Carlos no fue el responsable del asesinato del primo ni el hermano de Oseas Arias, pero como comandante del grupo espeacial Trueno estuvo en la operación en la que fue asesinado Uriel Evangelista Arias; en esa operación fue responsable por la muerte de otro indígena kankuamo.
“Yo no me imagine que una situación le pudiera suceder a una persona tan cercana a uno pudiera pasarle esa situación y me dolió muchísimo verlo en esa situación. Pero pude haber sido yo.
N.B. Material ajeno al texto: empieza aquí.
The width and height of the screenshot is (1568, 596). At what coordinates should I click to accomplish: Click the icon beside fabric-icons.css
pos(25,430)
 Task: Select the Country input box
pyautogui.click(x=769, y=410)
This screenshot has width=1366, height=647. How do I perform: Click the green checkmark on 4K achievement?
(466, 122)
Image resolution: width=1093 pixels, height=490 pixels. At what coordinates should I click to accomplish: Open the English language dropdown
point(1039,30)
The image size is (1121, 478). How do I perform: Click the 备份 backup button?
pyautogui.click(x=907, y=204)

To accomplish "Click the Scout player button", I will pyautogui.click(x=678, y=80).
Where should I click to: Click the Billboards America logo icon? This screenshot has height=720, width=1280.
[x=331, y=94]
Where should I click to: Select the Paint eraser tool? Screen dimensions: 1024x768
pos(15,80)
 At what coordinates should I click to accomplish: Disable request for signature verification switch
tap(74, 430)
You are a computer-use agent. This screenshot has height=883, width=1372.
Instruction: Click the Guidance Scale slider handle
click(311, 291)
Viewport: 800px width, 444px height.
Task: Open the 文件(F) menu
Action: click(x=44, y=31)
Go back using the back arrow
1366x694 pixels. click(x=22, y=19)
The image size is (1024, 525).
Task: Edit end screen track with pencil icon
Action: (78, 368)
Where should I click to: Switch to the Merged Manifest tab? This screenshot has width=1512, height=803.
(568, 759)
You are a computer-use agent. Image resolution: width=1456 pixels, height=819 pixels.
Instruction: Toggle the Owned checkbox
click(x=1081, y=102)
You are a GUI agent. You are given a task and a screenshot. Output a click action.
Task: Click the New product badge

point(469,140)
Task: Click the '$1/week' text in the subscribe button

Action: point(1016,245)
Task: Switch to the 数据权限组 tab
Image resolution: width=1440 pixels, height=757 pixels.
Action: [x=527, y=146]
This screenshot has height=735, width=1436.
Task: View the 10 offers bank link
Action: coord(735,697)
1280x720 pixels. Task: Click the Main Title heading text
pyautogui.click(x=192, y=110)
No tenía ni idea que Uriel Evangelista Arias y Oseas eran primos, no tenía ni idea”, dice ahora Carlos.
Luego del primer encuentro con víctimas, Carlos pasó noches de insomnio en su apartamento. La sensación de fusilamiento y el insomnio volvió luego de la audiencia pública de reconocimiento de responsabilidad en Valledupar, en julio de 2022. Allí le pidió perdón de nuevo a Oseas y a sus otras víctimas, pero no solo ante los magistrados, sino ante todo el país.

Luego de la audiencia, recibió un perdón que no esperaba. “Con la cuestión de la JEP y la audiencia pública, fue que mis hijos me llamaron por primera vez y me dijeron que me perdonaban. Por lo que hice y por todo el tiempo que no estuve con ellos. Les impactó verme allá parado y desgarrando ciertas cosas de mi vida”, cuenta.
Mientras espera que su situación jurídica se resuelva, Carlos se mantiene en su apartamento en Bogotá, lo único que le queda de su vida como militar. Tiene la ilusión de encontrar un trabajo como psicólogo; una carrera que hizo durante sus años en prisión. Todavía busca el perdón de sus víctimas y de la sociedad.
“La JEP puede decir que yo estoy arrepentido, pero en realidad las que deben evaluar son las víctimas, que fueron las que sufrieron”.